Ground Source Heating at Meadowview Cottages
Updated: Jun 4, 2019
There are many advantages to living and working in the open countryside; however it does bring some challenges too. When we first opened our holiday cottages in 2001 being “off grid” meant that we had no access to mains gas and instead were restricted to bottled gas, electricity or oil for heating and hot water. Our decision to use oil fired central heating in the holiday cottages provided guests with reliable instant heat but over the years has led to increasing frustrations due to reliability and running costs, so we decided that it was time we sought out a new solution.
We first discovered the Renewable Heat Incentive (RHI) shortly after we installed solar panels on some of the farm buildings; it’s a Government backed scheme to encourage the uptake of renewable heating technologies and therefore reduce reliance upon fossil fuels amongst homes and businesses across the UK. The scheme offers financial incentives for the installation of these technologies with the aim of encouraging uptake and innovation, leading to lower installation costs for others in the future.
We considered several approaches for heating the holiday cottages, then realised that it made sense to expand our scheme to heat the farmhouse and a nearby property too. We looked at technologies such as burning biomass grown on the farm (straw from the arable crops) and using solar collectors but after extensive research chose to install a large Ground Source Heat Pump (GSHP) and district heating system.
How does it work?
Ground Source Heat Pumps are a relatively new technology in the UK but have been used extensively within many parts of Europe for several decades, often heating very large housing and office complexes as well as providing hot water too.
The video below (from the BBC One Show) gives an excellent explanation of how GSHP's work, we don't have a large underground mine here though so imagine that bit is our bore holes instead!
The picture below shows the drilling rig drilling the first of 11 bore holes, each 150m (500ft) deep which are used to collect heat from the ground just as heat is collected from the water in the video above.
Each bore hole is connected back to the plant room, this picture shows the flow (un-insulated) and return (insulated) pipes for some of them which then connect in to much larger pipes to run to the plant room.

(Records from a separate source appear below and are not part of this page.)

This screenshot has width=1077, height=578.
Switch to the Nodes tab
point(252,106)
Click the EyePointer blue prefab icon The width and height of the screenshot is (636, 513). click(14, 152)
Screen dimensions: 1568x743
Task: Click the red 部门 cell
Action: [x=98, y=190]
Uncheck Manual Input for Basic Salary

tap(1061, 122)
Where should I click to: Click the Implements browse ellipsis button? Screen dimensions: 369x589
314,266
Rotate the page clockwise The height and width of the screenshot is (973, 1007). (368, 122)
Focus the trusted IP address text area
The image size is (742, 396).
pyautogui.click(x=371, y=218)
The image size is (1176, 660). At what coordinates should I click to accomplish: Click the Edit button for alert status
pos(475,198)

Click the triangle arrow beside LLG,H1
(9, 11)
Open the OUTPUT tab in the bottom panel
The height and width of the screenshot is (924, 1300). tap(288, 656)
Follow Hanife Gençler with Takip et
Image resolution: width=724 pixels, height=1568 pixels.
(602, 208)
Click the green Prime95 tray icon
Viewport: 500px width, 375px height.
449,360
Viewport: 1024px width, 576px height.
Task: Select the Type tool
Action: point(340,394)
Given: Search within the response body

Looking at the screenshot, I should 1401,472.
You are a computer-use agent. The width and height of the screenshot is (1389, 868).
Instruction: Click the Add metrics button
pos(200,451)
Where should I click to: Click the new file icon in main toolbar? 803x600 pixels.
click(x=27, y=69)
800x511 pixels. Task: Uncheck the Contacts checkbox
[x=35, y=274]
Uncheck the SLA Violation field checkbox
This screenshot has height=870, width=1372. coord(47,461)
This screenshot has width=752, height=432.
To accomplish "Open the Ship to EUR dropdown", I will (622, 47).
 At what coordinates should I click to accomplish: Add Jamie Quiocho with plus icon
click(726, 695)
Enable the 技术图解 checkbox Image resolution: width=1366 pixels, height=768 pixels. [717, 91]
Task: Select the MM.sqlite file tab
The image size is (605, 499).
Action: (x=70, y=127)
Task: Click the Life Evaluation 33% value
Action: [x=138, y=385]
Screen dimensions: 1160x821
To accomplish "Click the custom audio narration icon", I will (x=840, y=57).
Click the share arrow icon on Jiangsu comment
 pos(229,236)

Within the plant room we have two heat exchangers, each capable of operating independently or together depending upon heat requirements and offering a failsafe if we have any technical problems. The pumps take a glycol mix returning from the boreholes at around 12C and concentrate the heat into 4000 litres of water held in insulated storage tanks. The heat in these tanks is maintained at around 50 – 60C ready for distribution to the holiday cottages and houses.
Another set of pumps constantly circulate this hot water through the district heating system. This comprises of a pair of buried, highly insulated pipes (a flow and return) serving each cottage, ensuring that hot water is always available when needed. Each cottage has had the old boiler removed and instead we’ve installed a heat exchanger; this removes heat from the circulating hot water in the district heating system and transfers it in to the central heating system or hot water supply as required, before returning the cooler water back to the heat pumps in the plant room.
Will I be warm enough?!
It is a common misconception that GSHP’s can’t produce hot water for a bath and that they only heat houses at a low temperature through under floor heating. In reality our pumps are capable of producing hot water too hot to wash with and heating which could be unpleasantly warm; it’s just that the efficiency drops off in order to achieve this. The maximum efficiency from the system is achieved by running the heating at a slightly lower temperature for longer periods of time and so you’ll find that the heating is on for longer than it often is with traditional fossil fuelled heating systems. This means you don’t get the cold house feel when you arrive home early followed by the rapid warming of the property, instead we aim to keep the holiday cottages and houses warm all of the time. The hot water is supplied at the maximum permitted temperature for rental properties and most people will still want to add cold water to a bath before they get in it.
How efficient is the system?
It’s too early to judge the exact efficiency of the system at the moment but we are expecting to achieve a minimum useable heat output of 3.5kw of heat for every 1kw of electricity put in to the system. We also intend to draw a lot of this power from our existing solar panels, hopefully enabling us to reduce the amount of electricity drawn from the National Grid still further. Considerable time and investment has gone in to this project but we hope you can see that it will benefit our guests, the environment and our family for years to come.